III The first bell is silver, And breathing darkness I think only of the long scythe of time.
The second bell is crimson, And I think of a holiday night, with rockets Furrowing the sky with red, and a soft shatter of stars.
The third bell is saffron and slow, And I behold a long sunset over the sea With wall on wall of castled cloud and glittering balustrades.
The fourth bell is color of bronze, I walk by a frozen lake in the dun light of dusk: Muffled crackings run in the ice, Trees creak, birds fly.
The fifth bell is cold clear azure, Delicately tinged with green: One golden star hangs melting in it, And towards this, sleepily, I go.
The sixth bell is as if a pebble Had been dropped into a deep sea far above me .
.
.
Rings of sound ebb slowly into the silence.
IV On the day when my uncle and I drove to the cemetery, Rain rattled on the roof of the carriage; And talkng constrainedly of this and that We refrained from looking at the child's coffin on the seat before us.
When we reached the cemetery We found that the thin snow on the grass Was already transparent with rain; And boards had been laid upon it That we might walk without wetting our feet.
V When I was a boy, and saw bright rows of icicles In many lengths along a wall I was dissappointed to find That I could not play music upon them: I ran my hand lightly across them And they fell, tinkling.
I tell you this, young man, so that your expectations of life Will not be too great.
VI It is now two hours since I left you, And the perfume of your hands is still on my hands.
And though since then I have looked at the stars, walked in the cold blue streets, And heard the dead leaves blowing over the ground Under the trees, I still remember the sound of your laughter.
How will it be, lady, when there is none left to remember you Even as long as this?
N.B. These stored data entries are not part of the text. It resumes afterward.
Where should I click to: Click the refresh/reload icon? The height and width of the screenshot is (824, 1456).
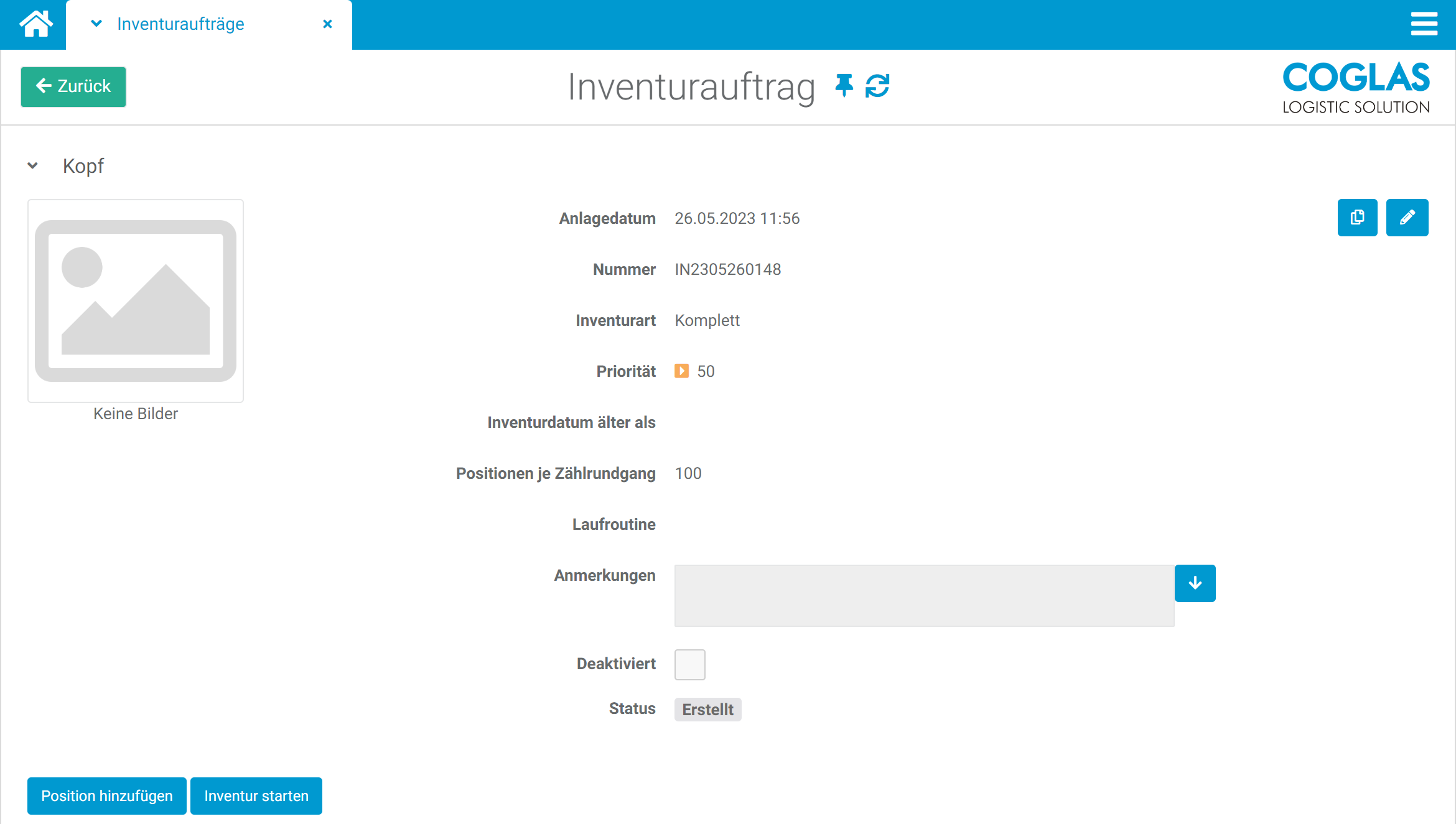point(878,86)
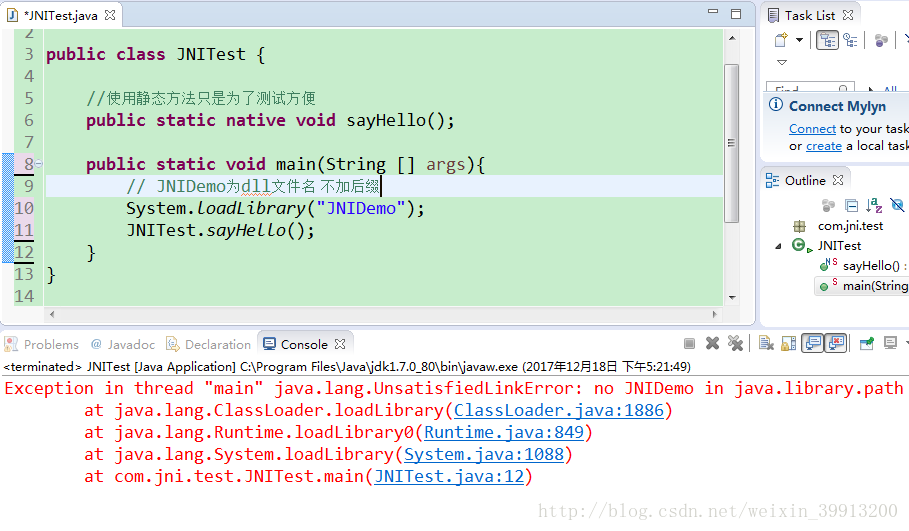Click the Connect link in Mylyn panel
The image size is (909, 531).
812,129

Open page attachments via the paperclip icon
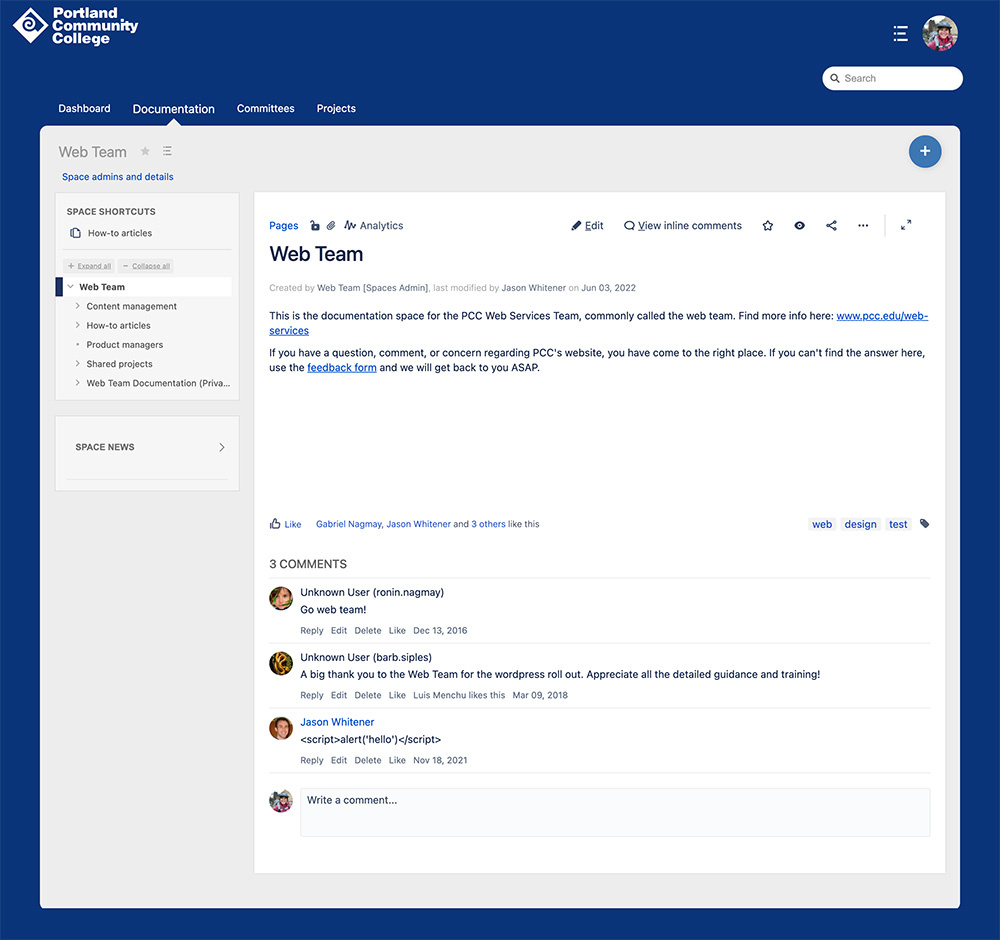(331, 225)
Will the dust braid your hair? VII The day opens with the brown light of snowfall And past the window snowflakes fall and fall.
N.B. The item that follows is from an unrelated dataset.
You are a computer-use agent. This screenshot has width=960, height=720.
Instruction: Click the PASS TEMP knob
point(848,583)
I sit in my chair all day and work and work Measuring words against each other.
I open the piano and play a tune But find it does not say what I feel, I grow tired of measuring words against each other, I grow tired of these four walls, And I think of you, who write me that you have just had a daughter And named her after your first sweetheart, And you, who break your heart, far away, In the confusion and savagery of a long war, And you who, worn by the bitterness of winter, Will soon go south.
The snowflakes fall almost straight in the brown light Past my window, And a sparrow finds refuge on my window-ledge.
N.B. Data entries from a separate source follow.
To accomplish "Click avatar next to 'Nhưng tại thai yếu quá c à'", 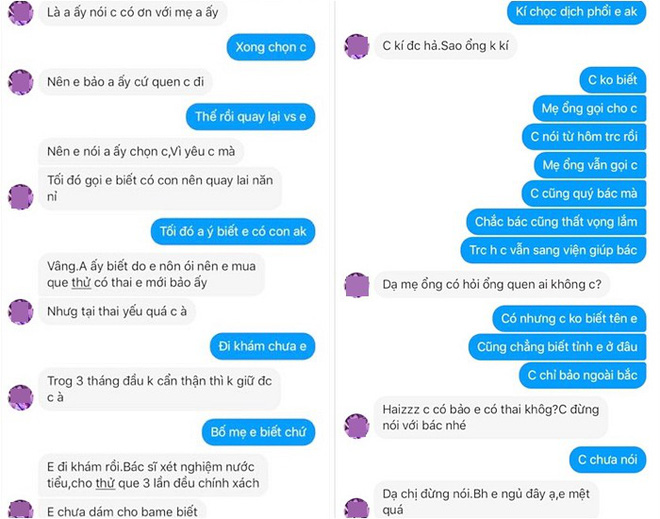I will click(21, 311).
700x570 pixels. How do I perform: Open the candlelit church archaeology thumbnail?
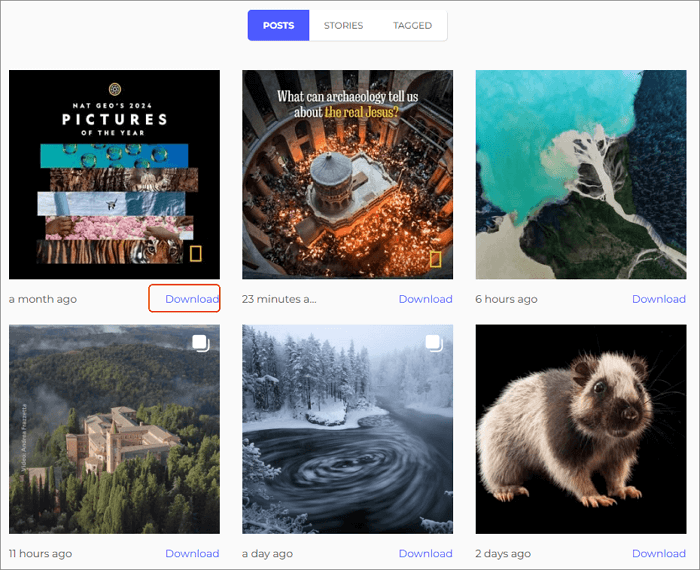347,174
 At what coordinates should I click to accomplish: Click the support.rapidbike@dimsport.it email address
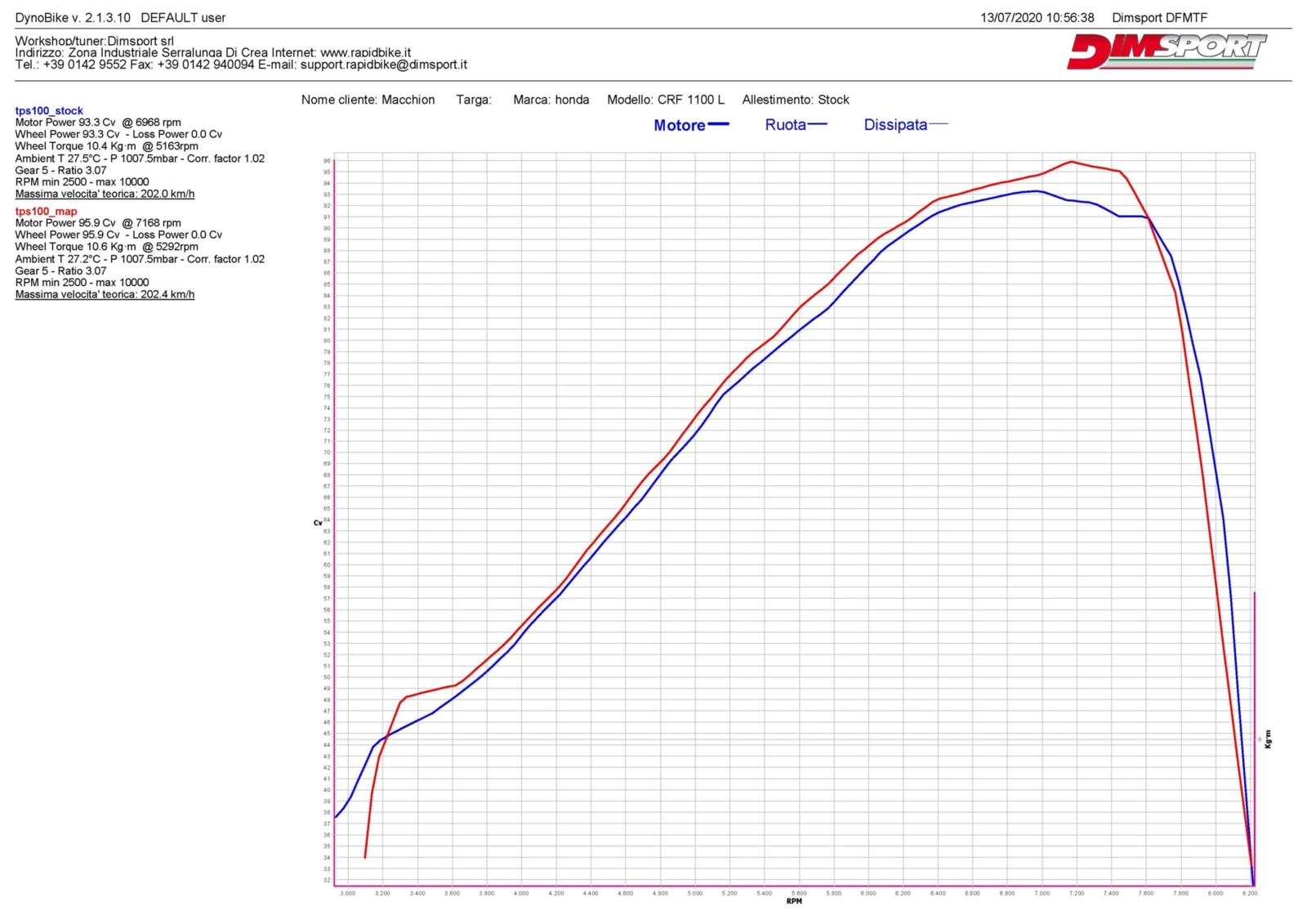(x=383, y=65)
This alone comes to me out of the world outside As I measure word with word.
VIII Many things perplex me and leave me troubled, Many things are locked away in the white book of stars Never to be opened by me.
The starr'd leaves are silently turned, And the mooned leaves; And as they are turned, fall the shadows of life and death.
Perplexed and troubled, I light a small light in a small room, The lighted walls come closer to me, The familiar pictures are clear.
I sit in my favourite chair and turn in my mind The tiny pages of my own life, whereon so little is written, And hear at the eastern window the pressure of a long wind, coming From I know not where.
How many times have I sat here, How many times will I sit here again, Thinking these same things over and over in solitude As a child says over and over The first word he has learned to say.
IX This girl gave her heart to me, And this, and this.
This one looked at me as if she loved me, And silently walked away.
This one I saw once and loved, and never saw her again.
Shall I count them for you upon my fingers? Or like a priest solemnly sliding beads? Or pretend they are roses, pale pink, yellow, and white, And arrange them for you in a wide bowl To be set in sunlight? See how nicely it sounds as I count them for you— 'This girl gave her heart to me And this, and this, .
.
.
! And nevertheless, my heart breaks when I think of them, When I think their names, And how, like leaves, they have changed and blown And will lie, at last, forgotten, Under the snow.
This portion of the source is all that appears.